* [How to complete this task]: Please print the line that holds "Focus the Post your reply field" and each line after it to the end of the data, word for word, without any pictures.
___ Records
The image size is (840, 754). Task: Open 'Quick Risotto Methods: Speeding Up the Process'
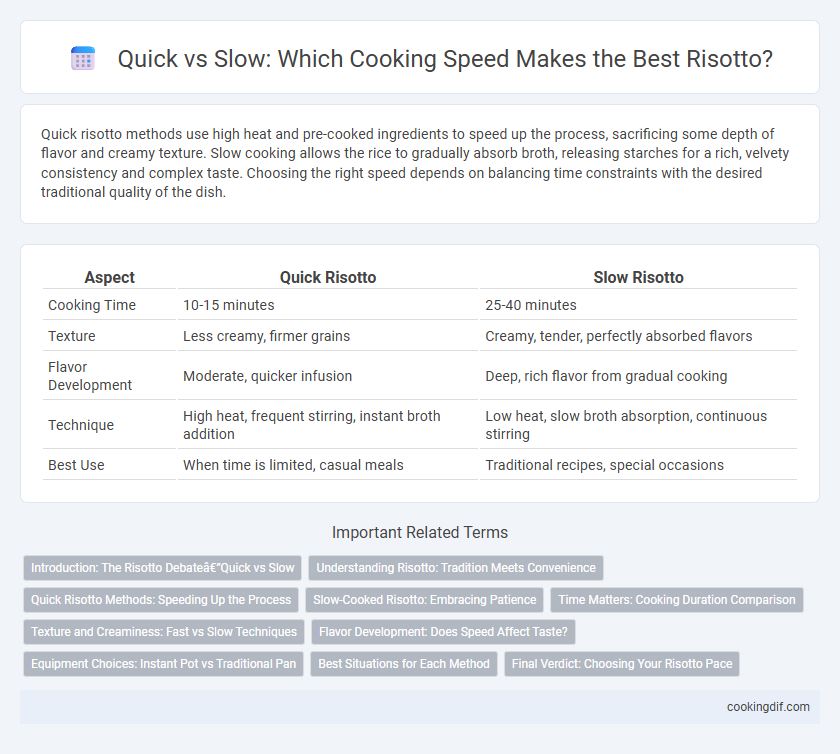(161, 600)
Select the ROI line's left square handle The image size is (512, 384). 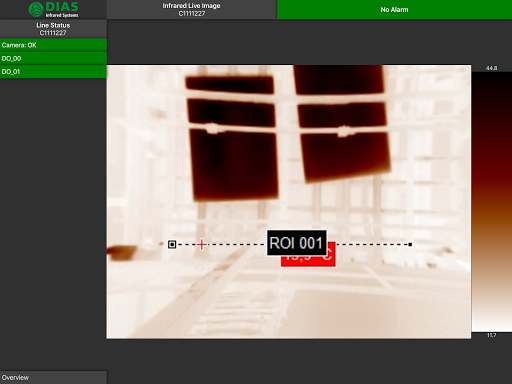[172, 245]
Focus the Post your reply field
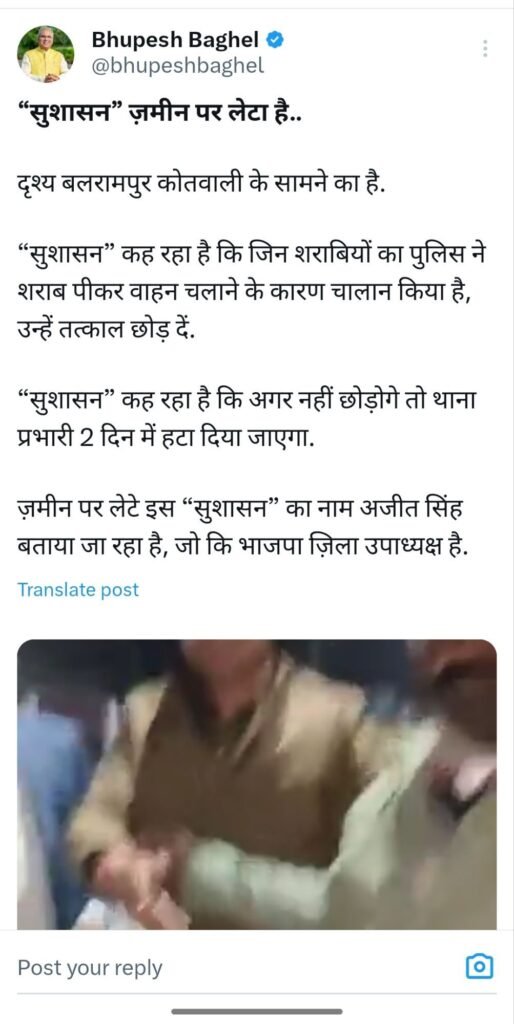Viewport: 514px width, 1024px height. pos(235,967)
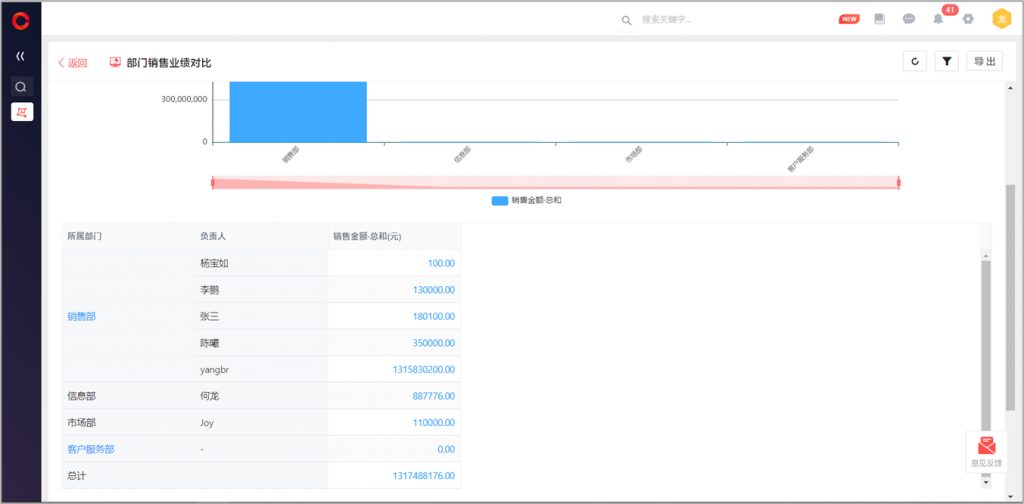Click the book documentation icon in header

[x=880, y=19]
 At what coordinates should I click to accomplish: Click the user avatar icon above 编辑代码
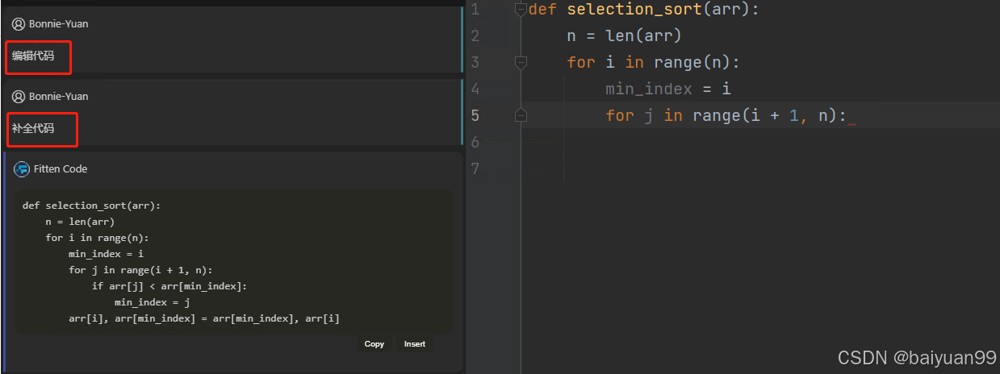point(18,24)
______
* [Answer section]:
Focus the Post your reply field
Viewport: 514px width, 1024px height. pos(235,967)
Click the book documentation icon in header

[x=880, y=19]
 At what coordinates should I click to accomplish: Click the user avatar icon above 编辑代码
point(18,24)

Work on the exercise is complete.